I've spent the last year working at my current gig with a talented team to make a huge move from onprem kvm virtual machines and puppet, to containers and kubernetes deployed to an onprem cloud. Before that I spent the better part of a decade building a containers-to-the-edge IoT startup on arm and kubernetes. It's been my purpose for a long time now.

At the current gig, by this point we have a large portion of some of our most important apps deployed exclusively into containers including some written in ruby, jruby, elixir, golang, rust, java, javascript, C++, and lots of yaml.

We've deployed interesting things like custom operators to sync istio services with consul, filesystem providers based on e2e encrypted ceph with s3 and snapshots, network plugins for transparent IP connectivity to VMs and metal, mesh networks to remove encryption and routing concerns from apps, and we deployed buttloads of proxies to bridge the old with the the new.

I've learned a lot while being addicted. I'd like to share some of the ups and downs, pros and cons, along side some tips and tricks we've learned up to this point.

TLDR: Yes it's worth the work.

There is some peripheral machinery that needs to be managed in-house in order to create an onprem cloud with a similar surface area to the big providers, while being efficient in cost of time and resources. However, the difficulty seems to be inversely proportional to the height of the house of cards.

One of our goals in this endeavor was to be cloud ready, ready to run our workloads on clusters on the cloud providers for scalability and isolation. With GCP DCs in the same cities as ours, we've been seriously eyeing the low-latency connectivity and autoscaling clusters.

This axis of the requirements has been easy to pin with the well-adopted abstractions and automatability provided by kubernetes and the projects of the extraordinary community around it.

Education, though, is the first thing I think that needs addressing.

This has been the most difficult aspect of it for me, I need to become a better teacher. I've failed a lot here, and learning from the failures has been difficult; I wouldn't even say the project was wholly a success at this point or that it won't yet fail under it's own weight, I can just say that it was more than fit for the intent that we built it.

Access to wide and deep training available on all the pieces is one of the most exciting parts of the kubernetes ecosystem, there is abundant information in not only trainings, but huge numbers of blogs and videos.

While automation can make clusters seem magical in the happy path, when shit goes wrong why is someone trying to tcpdump a pod? Handling the exceptional aspects, like is so often the case, is a long-tailed dragon; having well-trained people is the only way to wrangle it.

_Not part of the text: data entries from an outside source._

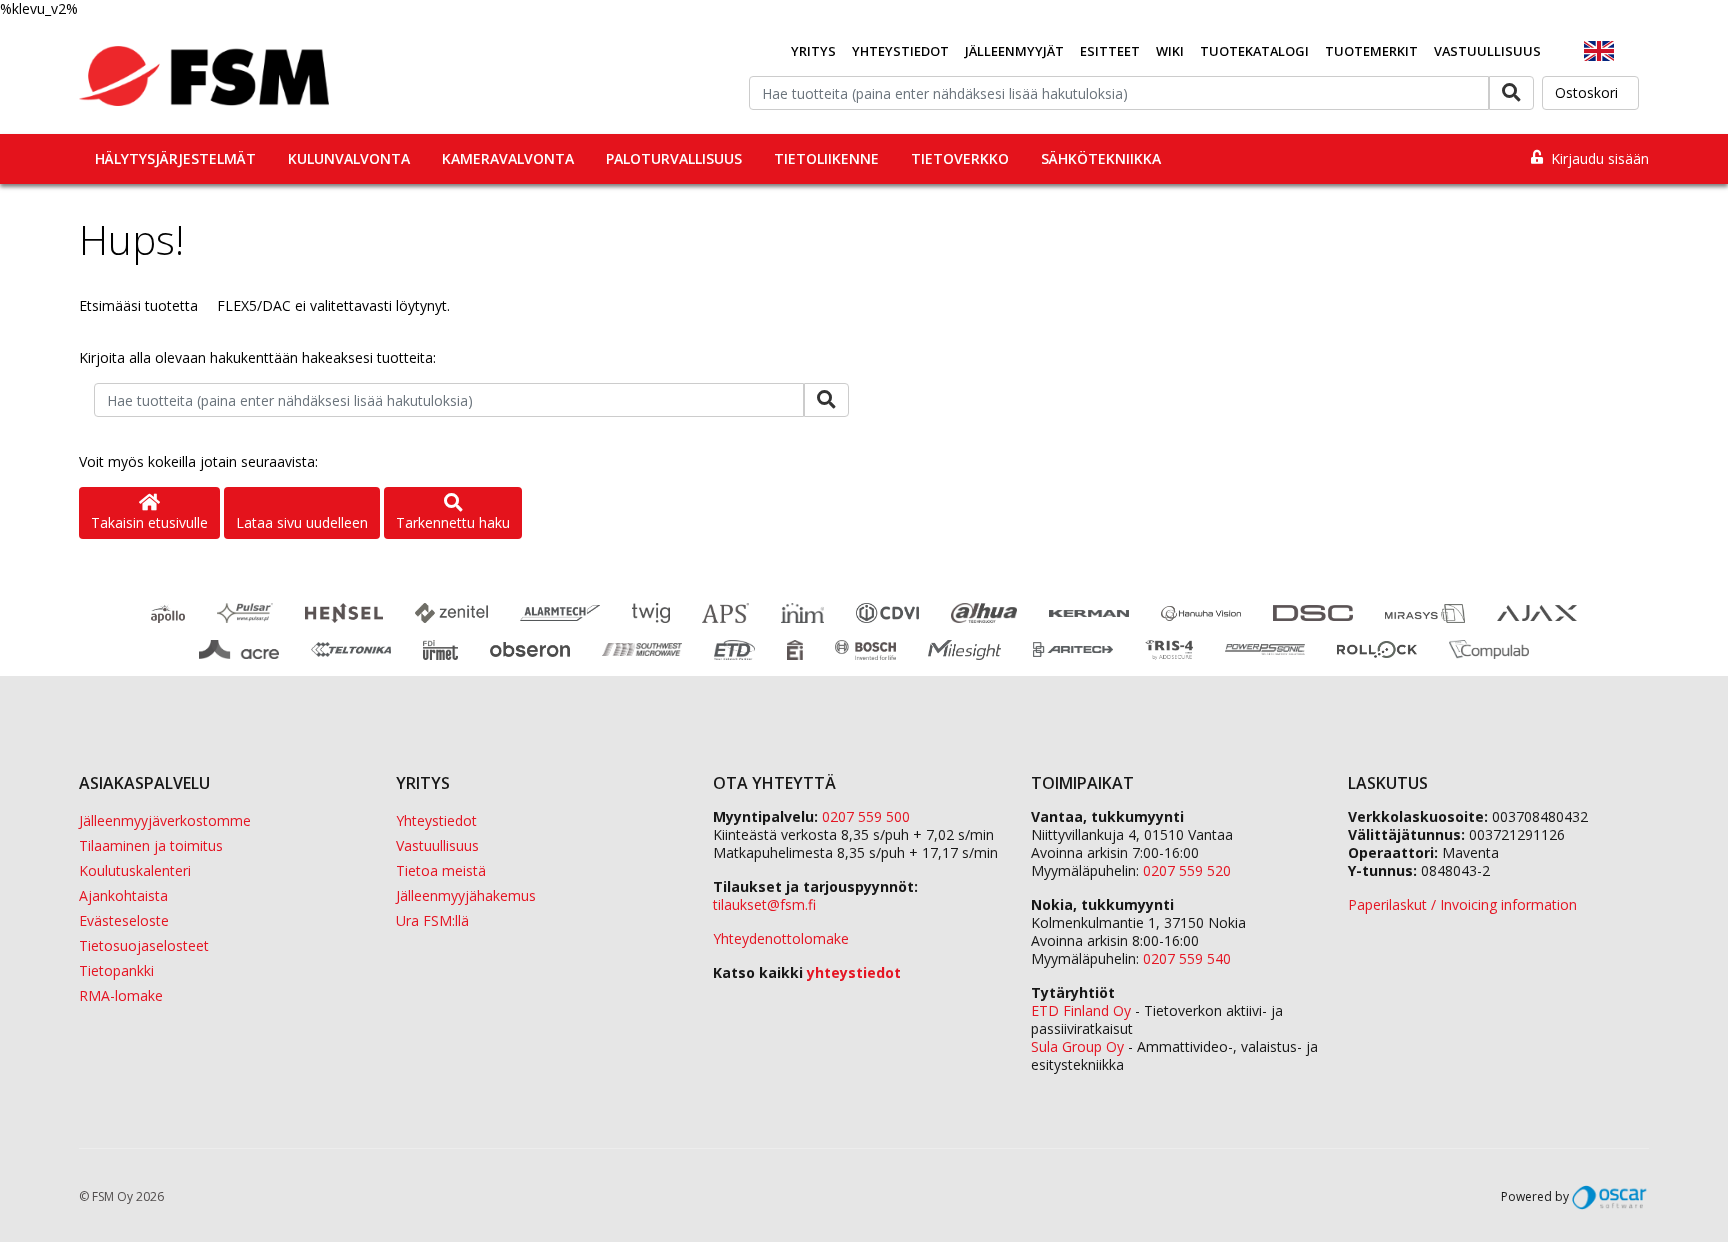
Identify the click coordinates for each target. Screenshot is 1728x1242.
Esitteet (1110, 51)
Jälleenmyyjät (1014, 51)
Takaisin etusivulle (149, 522)
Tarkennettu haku (453, 522)
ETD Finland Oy (1081, 1010)
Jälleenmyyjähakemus (466, 895)
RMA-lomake (121, 995)
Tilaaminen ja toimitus (151, 845)
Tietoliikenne (826, 158)
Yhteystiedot (900, 51)
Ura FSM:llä (432, 920)
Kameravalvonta (508, 158)
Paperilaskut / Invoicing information (1462, 904)
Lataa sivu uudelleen (302, 522)
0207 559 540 (1187, 958)
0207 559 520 (1187, 870)
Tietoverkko (960, 158)
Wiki (1170, 51)
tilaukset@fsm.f (764, 904)
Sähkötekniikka (1101, 158)
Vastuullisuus (1487, 51)
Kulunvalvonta (349, 158)
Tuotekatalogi (1254, 51)
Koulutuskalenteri (135, 870)
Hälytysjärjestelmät (175, 158)
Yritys (813, 51)
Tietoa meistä (441, 870)
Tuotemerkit (1371, 51)
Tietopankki (116, 970)
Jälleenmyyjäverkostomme (165, 820)
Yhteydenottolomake (781, 938)
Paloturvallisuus (674, 158)
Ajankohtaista (123, 895)
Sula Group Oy (1077, 1046)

In the ops back office, one of the most painful aspects is that complex systems are complex, when things break people are needed that understand the layers beneath the yaml. Even if there were service contracts, there's often little time to ring up a vendor to troubleshoot your env in realtime.

On the frontend, we can't expect a developer to write calico network policy and istio virtual services, or wire up their canary deploys to an automatic analysis stage and tie their saturation metric up to a horizontal pod autoscaler.

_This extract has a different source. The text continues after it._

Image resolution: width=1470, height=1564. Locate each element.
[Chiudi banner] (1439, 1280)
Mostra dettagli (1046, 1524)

To do SDLC in the vein of CICD at scale, having full-stack aware team members is a really big ask even as shifting everything from ops to security leftward is en vogue. I don't know the best method for scaling the mindshare of the stack to different sets of C-leveling, planning, platform, operator, QA, and dev kind of people, but it's a knowledge space that's ripe for my experience-by-failure M.O.

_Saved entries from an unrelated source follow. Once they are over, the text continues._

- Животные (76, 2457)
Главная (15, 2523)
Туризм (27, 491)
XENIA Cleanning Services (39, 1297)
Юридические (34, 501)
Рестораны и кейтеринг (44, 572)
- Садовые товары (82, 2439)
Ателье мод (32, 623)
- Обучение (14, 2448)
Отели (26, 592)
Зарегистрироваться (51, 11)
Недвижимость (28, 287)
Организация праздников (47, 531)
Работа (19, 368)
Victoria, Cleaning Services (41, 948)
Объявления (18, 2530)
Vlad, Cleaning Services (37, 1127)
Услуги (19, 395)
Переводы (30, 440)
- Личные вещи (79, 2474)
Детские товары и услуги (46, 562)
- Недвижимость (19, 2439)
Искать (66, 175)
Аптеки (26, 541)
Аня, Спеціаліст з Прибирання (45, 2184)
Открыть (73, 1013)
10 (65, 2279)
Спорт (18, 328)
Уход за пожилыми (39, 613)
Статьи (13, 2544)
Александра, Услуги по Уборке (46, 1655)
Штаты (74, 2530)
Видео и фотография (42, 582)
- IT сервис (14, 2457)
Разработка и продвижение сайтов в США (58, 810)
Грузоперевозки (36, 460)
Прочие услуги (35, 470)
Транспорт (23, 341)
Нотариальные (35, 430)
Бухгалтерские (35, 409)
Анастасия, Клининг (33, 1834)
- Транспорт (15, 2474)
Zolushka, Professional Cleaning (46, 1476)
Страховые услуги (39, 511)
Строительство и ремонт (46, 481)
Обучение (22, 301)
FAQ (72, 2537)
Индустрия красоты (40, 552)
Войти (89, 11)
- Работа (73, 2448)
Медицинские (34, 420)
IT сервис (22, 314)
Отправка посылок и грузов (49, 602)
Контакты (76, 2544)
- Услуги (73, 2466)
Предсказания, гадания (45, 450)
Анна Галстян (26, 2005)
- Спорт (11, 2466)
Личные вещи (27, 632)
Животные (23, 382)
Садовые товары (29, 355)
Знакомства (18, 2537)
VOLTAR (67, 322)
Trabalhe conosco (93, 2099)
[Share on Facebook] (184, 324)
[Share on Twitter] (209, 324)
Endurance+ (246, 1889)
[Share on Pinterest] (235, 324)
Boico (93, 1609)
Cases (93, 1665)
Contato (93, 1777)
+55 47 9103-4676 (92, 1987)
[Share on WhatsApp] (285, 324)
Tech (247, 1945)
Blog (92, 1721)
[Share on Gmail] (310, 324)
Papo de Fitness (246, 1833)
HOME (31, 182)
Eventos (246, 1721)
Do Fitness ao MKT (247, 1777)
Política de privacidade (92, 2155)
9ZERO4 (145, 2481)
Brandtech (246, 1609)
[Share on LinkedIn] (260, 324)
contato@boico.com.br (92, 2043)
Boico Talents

There are problems here that can definitely be solved with more abstractions, but the abstractions are always become Landru to our beta III.

There are times I wonder if the premium cost of the cloud promise to scale the hands-on-keyboard to server ratio is worth it. Does leaving the layer beneath the yaml in the hands of the providers as big a win as they charge for? This same thought crosses the mind of many a tech executive looking to do more with less.

I am a strong proponent of onprem operations at scale, but whether the workloads at my current gig make a swift shift to the cloud remains to be seen. Our team unfortunately as of yet has done little in the way of moving our workloads into a cloud provider region. I look forward to seeing what the future holds here.

You hear an oft cited refrain echoing down the halls of the colo datacenters about how the cloud is just someone else's computers. Can we take control of our computers back and bring on a new dawn of the internet PC? I think we maybe already have.

What do you do if you're addicted to your higher power?